Nominated for: Album of the Year, Best New Artist, Best R&B Performance, Best Rap Performance, Best Rap Song, Best Rap/Sung Collaboration, Best Rap Album

That Kendrick Lamar scored so many Grammy nods is a huge surprise. Not because he doesn’t deserve them. Quite the opposite, actually: he deserves them very much, making it unexpected that the Grammy Awards, so usually tone deaf when it comes to exciting hip-hop music not by people named Jay Z, Kanye West, and Eminem, actually included Lamar in top categories like Album of the Year. Lamar could even spoil in Best New Artist (he’s really talented, guys), but if the category is going to go to “hip hop” then it’s probably going to be won by the more mainstream-popular Macklemore.

9. “Radioactive” by Imagine Dragons

Nominated for: Record of the Year, Best Rock Performance

Ok.
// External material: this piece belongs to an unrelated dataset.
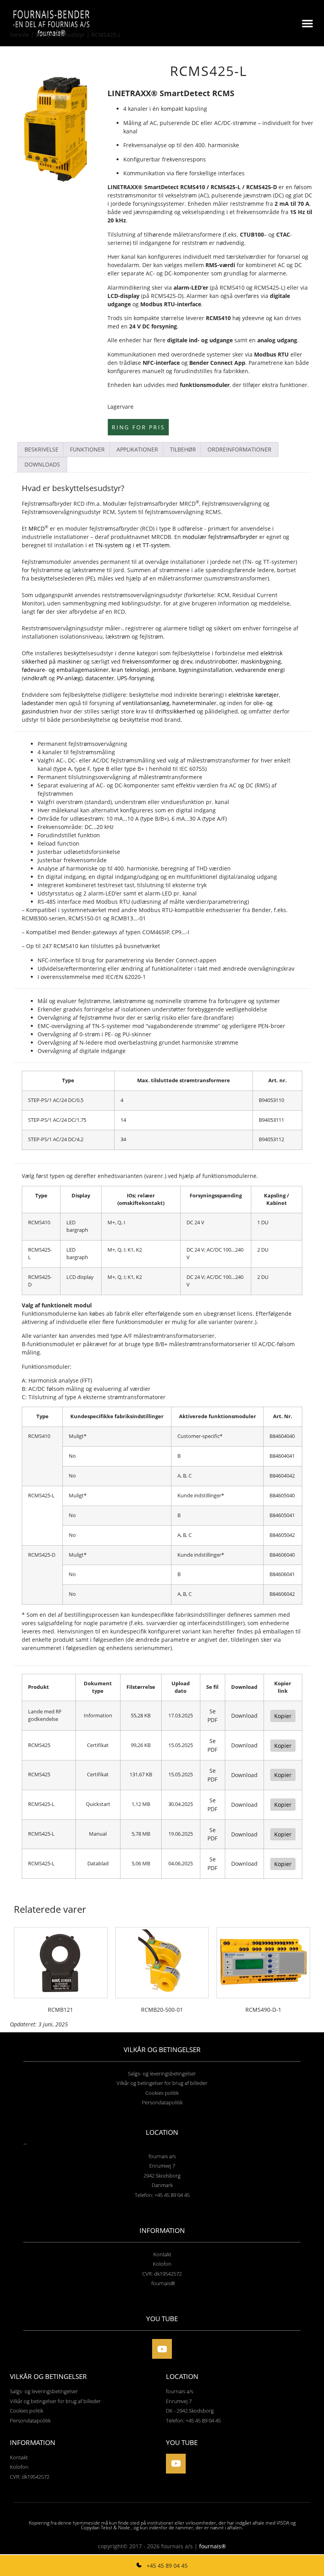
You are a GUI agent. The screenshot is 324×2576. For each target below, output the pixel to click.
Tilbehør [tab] (183, 449)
That “It’s Time” song was really good, for a hot second. (Specifically: the second it appeared in that trailer for The Perks of Being a Wallflower.) But giving “Radioactive” a Record of the Year mention? C’mon. Thankfully, Imagine Dragons stands no chance of robbing Lorde or Daft Punk of that award, but could very realistically win Best Rock Performance, which…is sad.

10. “Brave” by Sara Bareilles

Nominated for: Album of the Year, Best Pop Solo Performance

Sara Bareilles is a very nice, pleasant singer and her song “Brave” is amazing and rah-rah inspirational in a pleasurably understated way. But when she scored a nomination for Album of the Year, the music industry uttered a collective, “WTF!?” It’s a good album, and, again, Bareilles is very pleasant. But there’s nothing about The Blessed Unrest that gave anyone an indication that she’d score the marquee mention. The real fun, though, is that both “Brave” and Katy Perry’s “Roar” are nominated for Best Pop Solo Performance, a saucy face-off considering the accusations lobbed at Perry’s camp when it was discovered how similar to Bareilles’s her song sounded. Are the Grammys trolling us all with the match up? (Doesn’t matter, as neither woman has a prayer of winning the category.)

11. “I Knew You Were Trouble” by Taylor Swift

Nominated for: Album of the Year, Best Country Duo/Group Performance, Best Country Song, Best Country Album

Guys, Taylor Swift’s last album was so good. So. Good. You know what? Just stop reading and go listen to it again.